Scratching the surface: the burden of frailty in critical care

  • Robert C. McDermid
  • Sean M. BagshawEmail author
Editorial

In this issue of Intensive Care Medicine, Le Maguet and colleagues explore the geriatric syndrome of frailty in the context of critical illness [1]. The term “frailty” is widely used to describe an age-associated state that is characterized by a multidimensional accumulated decline of physiologic and cognitive reserves, giving rise to increased vulnerability to adverse events [2].

The pathophysiologic mechanisms predisposing to the development of a frail state are incompletely understood; however, they are hypothesized to relate to a lifetime of maladaptive inflammation evident across multiple physiologic systems, culminating in alterations in metabolic rate, energy expenditure, sarcopenia, and chronic under nutrition [2] (Fig. 1). The frail patient clinically manifests these accumulated declines by expending a greater proportion of their already diminished reserves for simply maintaining homeostasis, whereby their capacity to respond to relatively “minor” stressors is grossly impaired [2]. This may lead to further compromise and a disproportionate decompensation in health status—a concept termed “punished inefficiency” [3].
Fig. 1

Overview of the vicious cycle of frailty. VO 2 max maximal oxygen consumption. (Adapted from Refs. [11] and [14])

There is no consensus on how best to measure frailty [4, 5]; however, a number of valid instruments have been developed that show strong association between a frail state and poor health outcomes [6]. Frail patients are more susceptible to incident falls, acute illness, perioperative complications such as delirium, unplanned hospitalizations, incident disability, transition to long-term institutionalization, and death. The relationship between frailty and heightened risk of poor outcomes has shown remarkable consistency across studies of older populations and selected cohorts of patients undergoing major non-cardiac and cardiac surgery [7, 8, 9].

The potential utility of frailty as a prognostic tool in critical care has only recently begun to be explored [10]. We recently described the prevalence, outcomes, and health utilization associated with a pre-existing frail state among a cohort of 421 patients aged at least 50 years old admitted to ICU across six hospitals in Canada [10]. In our study, frailty was captured using the Clinical Frailty Scale (CFS), a validated instrument to ascertain the presence and severity of frailty among older community-dwelling patients originally developed by Rockwood and colleagues [8]. A pre-existing frail state was evident in one-third of patients and was associated with higher in-hospital and 1-year mortality, along with lower quality of life, greater incident disability, and higher health utilization when compared to those who were not frail at baseline [10].

The present work by Le Maguet and colleagues confirms and perhaps extends our findings regarding the potential prognostic value of a pre-existing frail state in the course and outcome of critical illness [1]. The author performed a 6-month prospective, observational cohort study of 196 critically ill patients aged at least 65 years old admitted to ICU for at least 24 h at four academic hospitals in France to describe the prevalence of frailty and its association with mortality.
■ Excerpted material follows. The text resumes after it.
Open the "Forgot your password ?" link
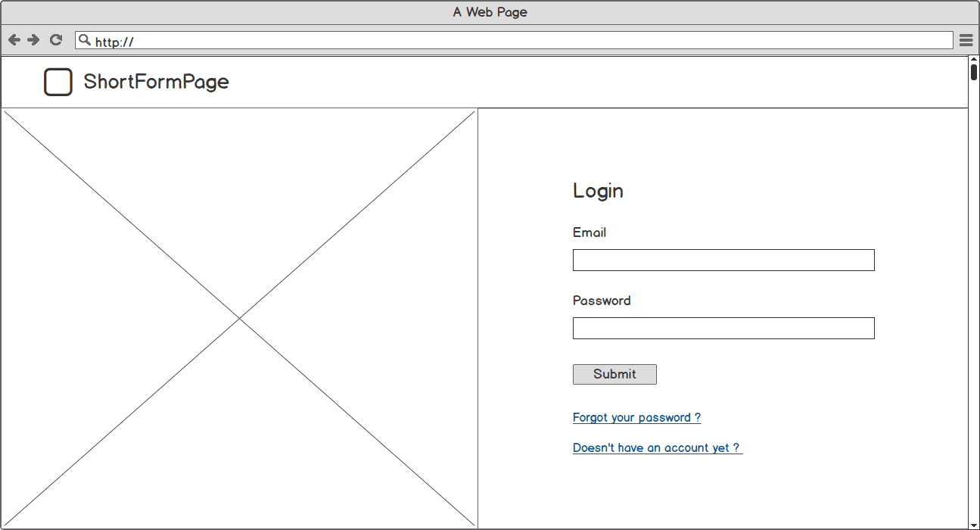Image resolution: width=980 pixels, height=530 pixels. [636, 417]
The authors measured frailty utilizing two widely used and validated instruments: the CFS (as described above) and an adapted version of the Frailty Phenotype (FP) originally proposed by Fried and colleagues [8, 11]. Enrolled patients were classified according to the presence or absence of frailty using each instrument. The authors found pre-morbid frailty was common; however, agreement was modest between the instruments, with frailty observed in 41 and 23 % when measured using the FP and CFS, respectively. Patients who were classified as frail at baseline had a higher burden of comorbid illness, greater disability, higher prevalence of memory disorders, and higher McCabe scores. In this study, frailty was independently associated with a higher risk of ICU (FP only), and in-hospital and 6-month mortality (CFS only) compared with those who were not frail.
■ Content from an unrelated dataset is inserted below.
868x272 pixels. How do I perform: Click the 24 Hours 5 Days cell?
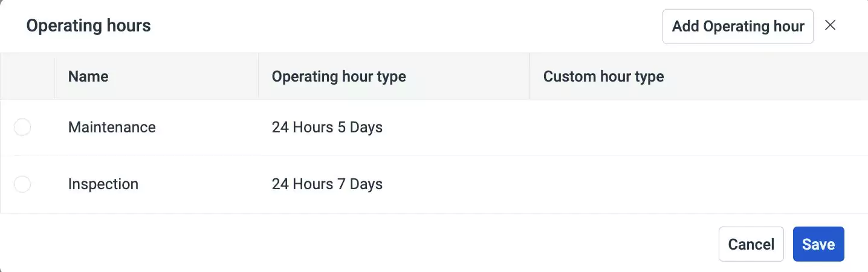(x=327, y=128)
There are a number of important findings from this study [1]. Firstly, these data unquestionably confirm that frailty can be prospectively measured in patients with critical illness [1, 10]. Importantly, however, these data also highlight the challenge of how different validated instruments for measuring frailty, such as the FP and the CFS, can have variable performance when adapted for use in critically ill patients. Secondly, regardless of the instrument used, the accumulated data thus far substantiate that frailty is a common pre-existing state among older critically ill patients admitted to ICU [1, 10]. Finally, and perhaps most importantly, these data corroborate that identifying those patients with pre-morbid frailty marks a subgroup of patients vulnerable to less favorable outcomes.
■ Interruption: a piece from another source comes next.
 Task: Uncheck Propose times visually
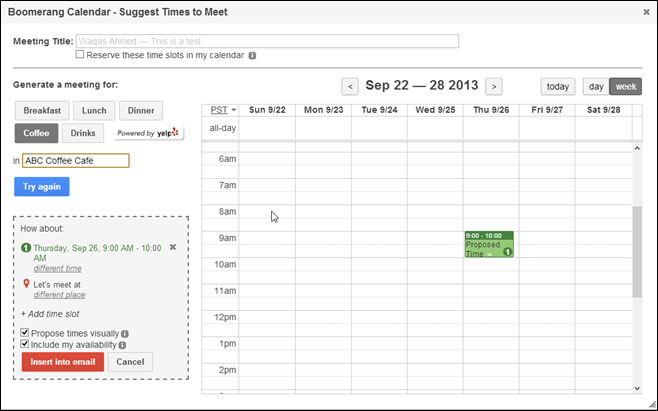(25, 333)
Notably, there are features of this study that may present challenges with generalizability. For instance, over one-quarter of the cohort were admitted either with a primary diagnosis of brain injury or following a cardiac arrest. Similarly, in approximately one in five patients, the ICU course was characterized by support being withheld or withdrawn. Significant differences were noted between frail and not frail patients when classified by the CFS (43 % for frail vs. 12 % for not frail, p < 0.0001). Unfortunately, disentangling the potential impact of “frailty” on end-of-life care decision-making by the treating team in the context of a non-blinded observational study is challenging. Of the 46 patients classified as frail by the CFS in this study, 43 % had support withdrawn or limited, yet only 50 % of these 46 patients died in hospital and 59 % died within 6 months. Compare this to the 150 not frail patients of whom only 12 % had support withheld or withdrawn, 28 % died in hospital, and 29 % died at 6 months. This would suggest that the majority of deaths among frail patients occurred following a decision to limit or discontinue life support. This difference may relate to the perception by the treating ICU team regarding a lack of benefit of advanced life support for these patients or that treatment was inconsistent with the patients’ values, a finding known to be strongly associated with withdrawal of support and death in ICU [12]. This naturally raises the question of whether “frailty” represents a state from which survival is truly less likely, or merely a more pessimistic perception about outcome among the treating ICU team [13].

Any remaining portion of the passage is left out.